The Treasury has proposed that donors should be allowed to make a single Gift Aid declaration for each method of digital giving.
A Treasury consultation, called Gift Aid and Digital Giving, says the government is looking at "proposals that would allow donors to complete just one Gift Aid declaration to cover all their donations to all charities made through a specific intermediary".
It would mean that all text donations or all donations made through a giving website could be covered by a single declaration. It also would allow non-charities that have been approved by HM Revenue & Customs to collect either declarations or Gift Aid itself on a charity’s behalf.
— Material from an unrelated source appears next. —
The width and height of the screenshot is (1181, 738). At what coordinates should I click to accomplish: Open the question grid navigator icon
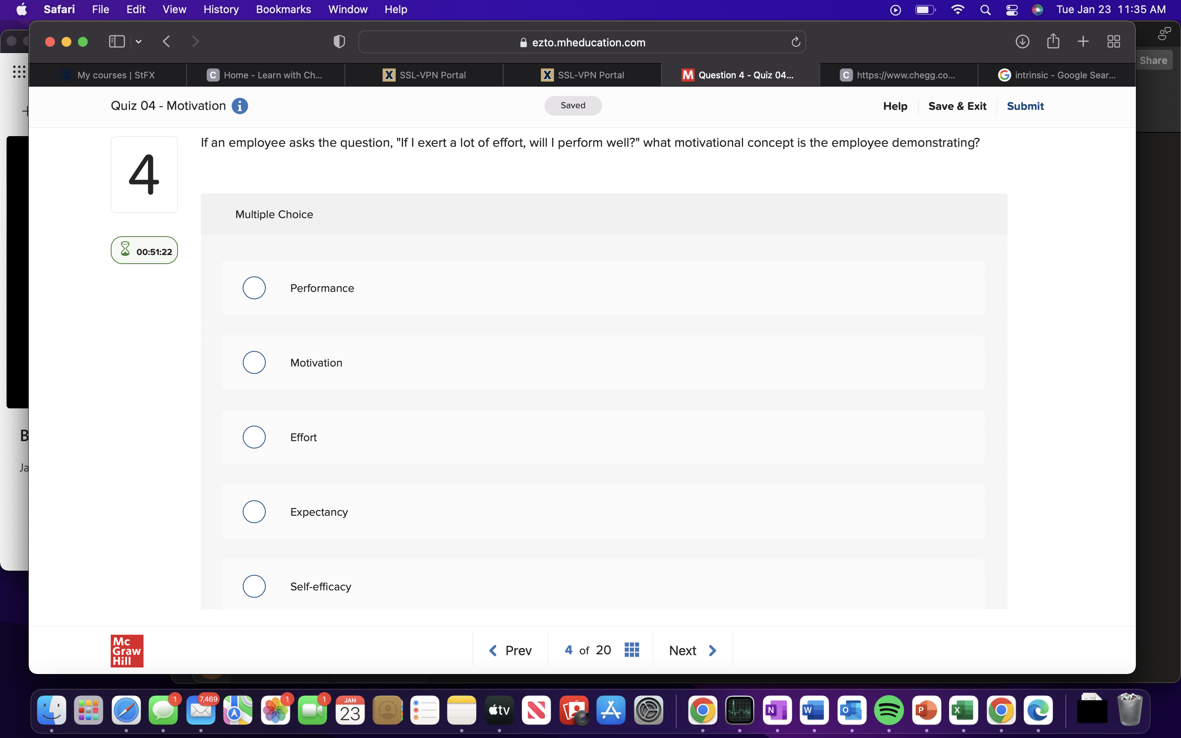point(631,650)
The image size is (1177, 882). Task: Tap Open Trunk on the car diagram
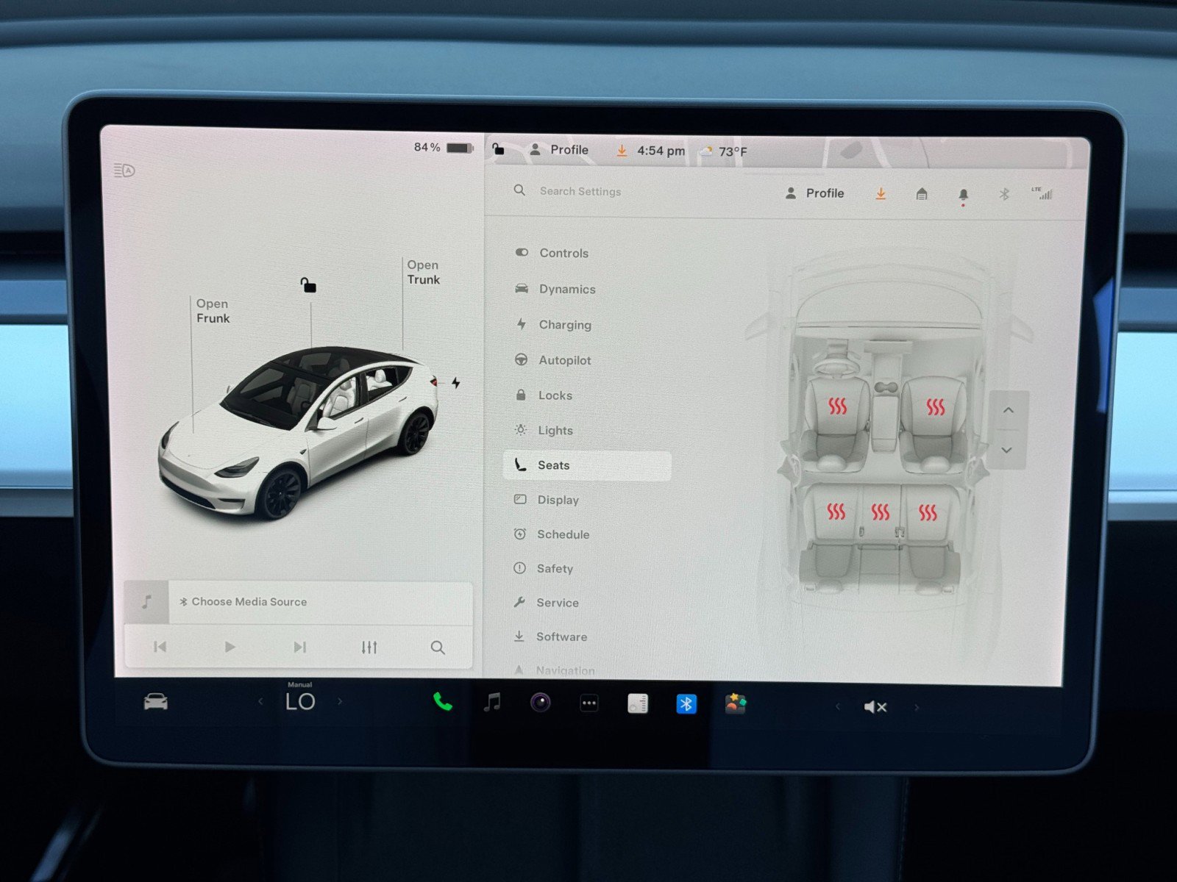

The Treasury is also proposing a much shorter Gift Aid declaration for donations under a certain threshold, which it says would be between £1,000 and £5,000.
Under existing rules, if a donor has not paid sufficient tax to cover Gift Aid it is the donor, not the charity, that must repay the money. But the consultation proposes that for donations under the new threshold "the potential tax charge should be moved to the recipient charity".
The proposed new model declaration is 52 words instead of 111.
The document asks for further information on a universal Gift Aid database, which would allow donors to fill out a single Gift Aid declaration covering all their donations to all charities. All donor declarations would be held in a single database and donors would be given a unique identifier, which charities could use to claim Gift Aid.
"While the government has no current plans to build or operate a universal Gift Aid database, it would consider how it could support the introduction of a database if a suitable model could be developed," the document says. "The government would particularly like to use this consultation to find out more about views from charities, donors and other interested parties on certain aspects of the idea."
The consultation says that the government will work with charities over the next few months to develop promotional materials to increase the take-up of Gift Aid.
It is estimated that the proposals would cost the government about £15m a year in extra tax relief.
A Treasury statement said the consultation contained "proposals for one of the biggest reforms of Gift Aid rules in recent years". It said the government had already introduced a number of changes to extend Gift Aid.
"But further reform is necessary to modernise the system," it said. "The way people give is changing, and new technology is allowing people to make donations in ways that could not have been imagined 10 years ago.
"These reforms will make it easier for charities to claim tax relief on donations made online or by text message, ensuring that more money goes to good causes."